• **TASK PROMPT**
Display each line of the records that contains the string "Given".

• **DATA FOR THIS EXERCISE**
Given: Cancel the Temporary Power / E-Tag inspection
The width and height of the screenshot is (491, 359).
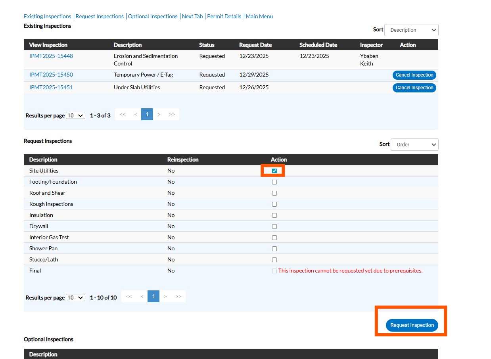Looking at the screenshot, I should tap(414, 75).
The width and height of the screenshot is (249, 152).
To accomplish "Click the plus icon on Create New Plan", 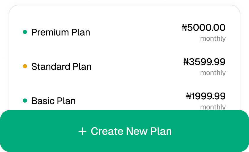I will pyautogui.click(x=82, y=131).
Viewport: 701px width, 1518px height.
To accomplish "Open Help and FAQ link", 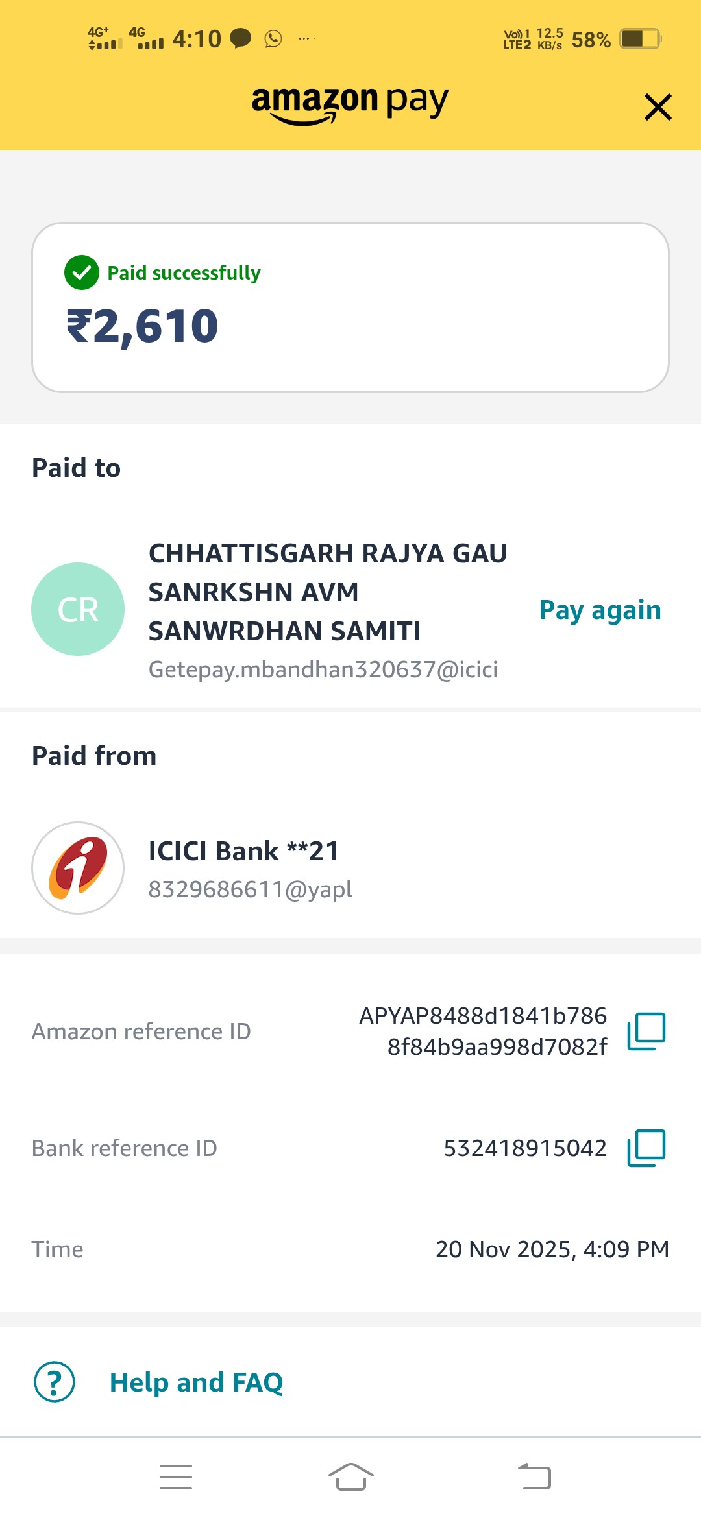I will 196,1382.
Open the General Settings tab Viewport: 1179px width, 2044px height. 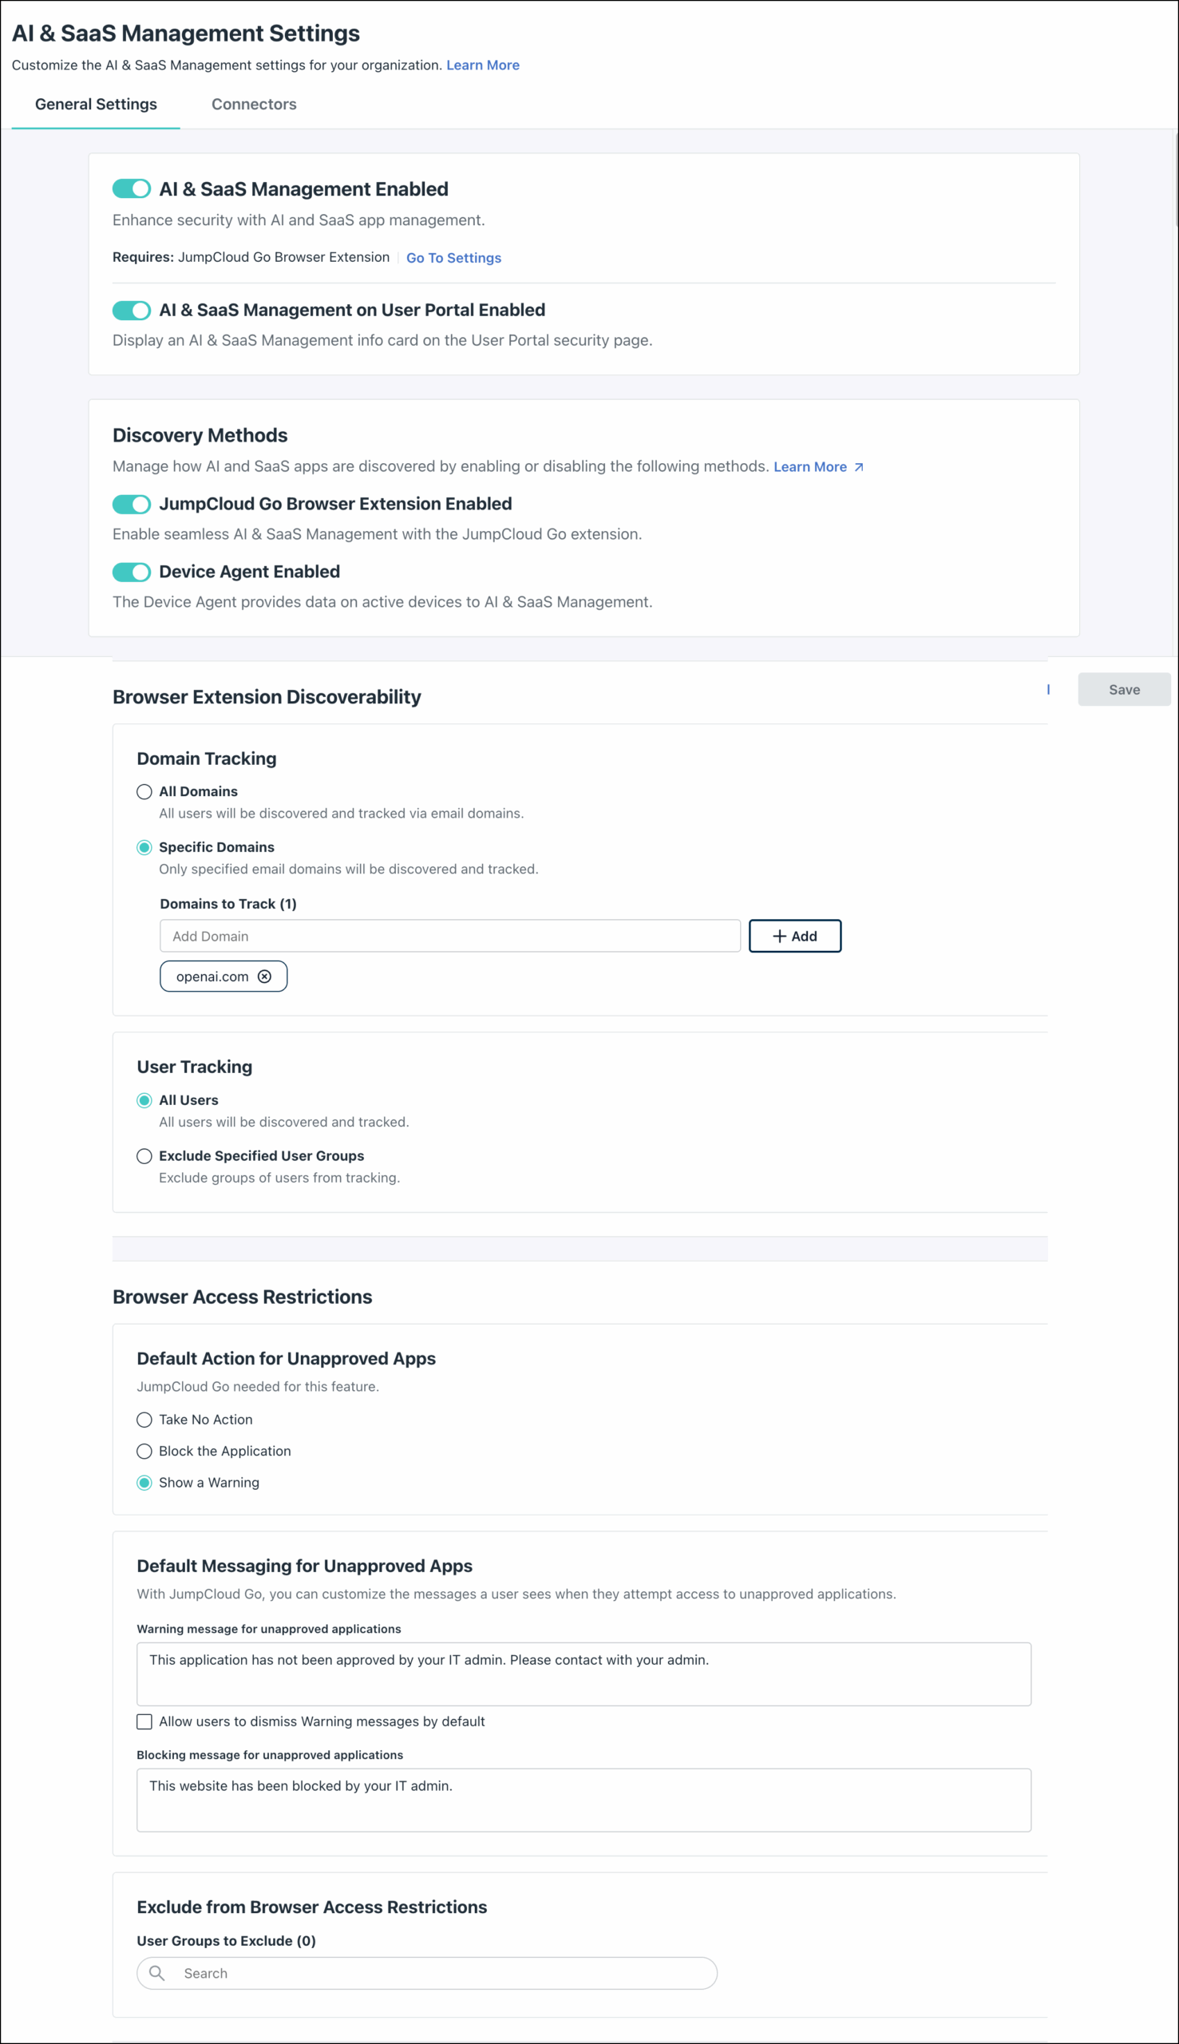95,104
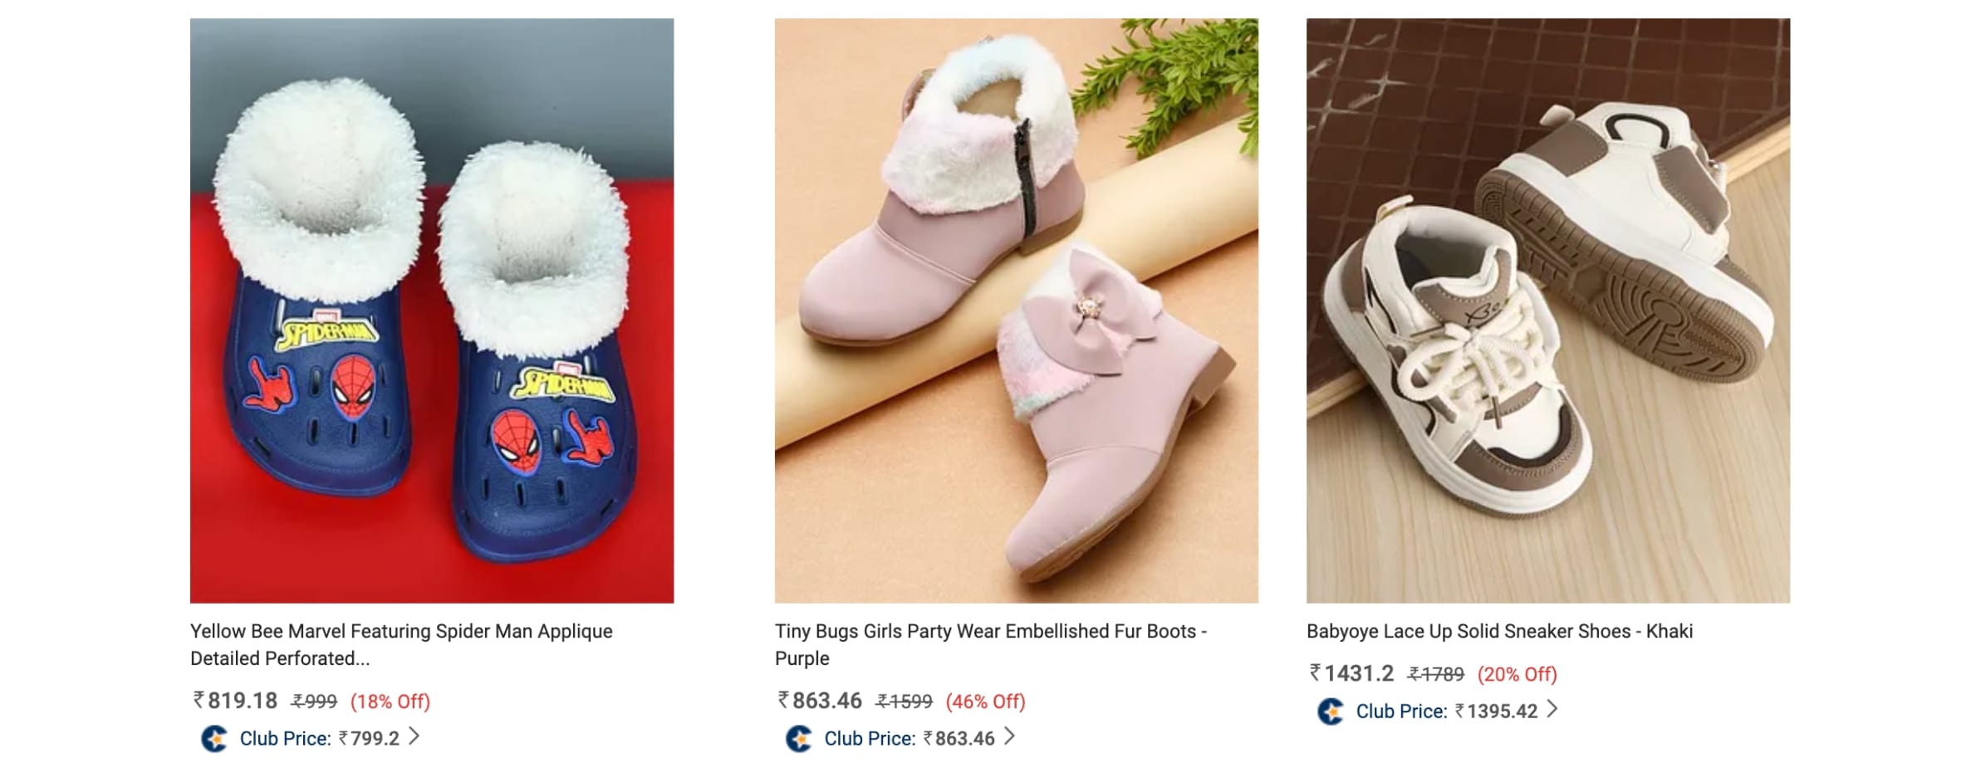1986x758 pixels.
Task: Click the Club icon under Spider Man clogs
Action: tap(214, 738)
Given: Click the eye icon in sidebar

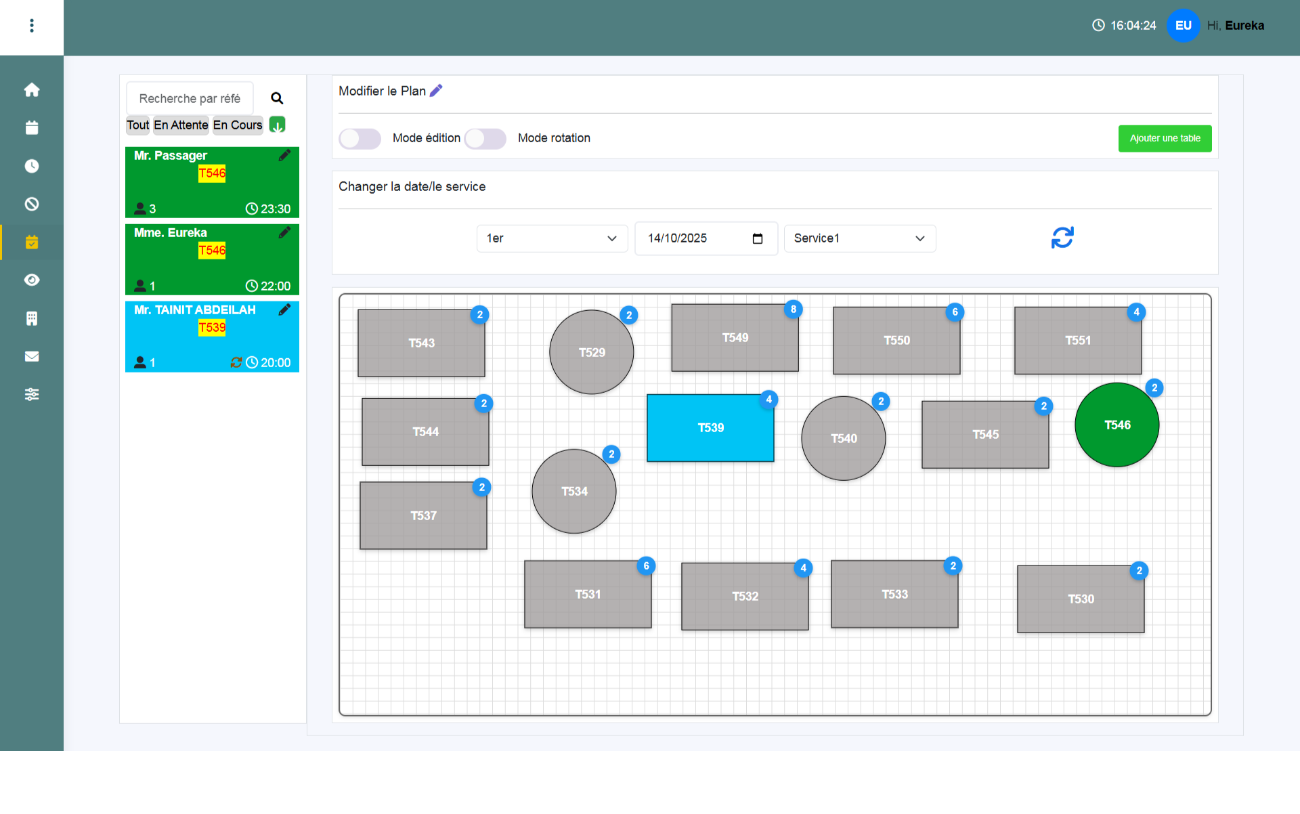Looking at the screenshot, I should 32,280.
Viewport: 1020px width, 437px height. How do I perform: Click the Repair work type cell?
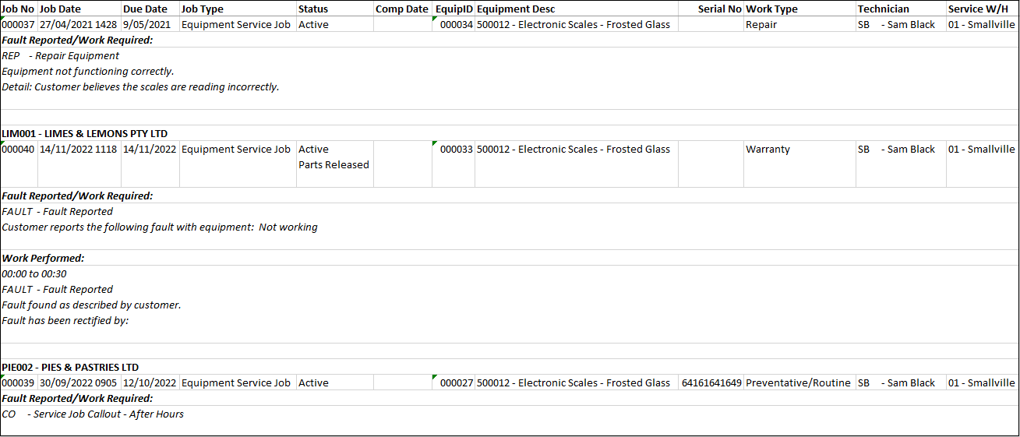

• **RESPONSE**
Given: Cancel the Temporary Power / E-Tag inspection
Given: Click the eye icon in sidebar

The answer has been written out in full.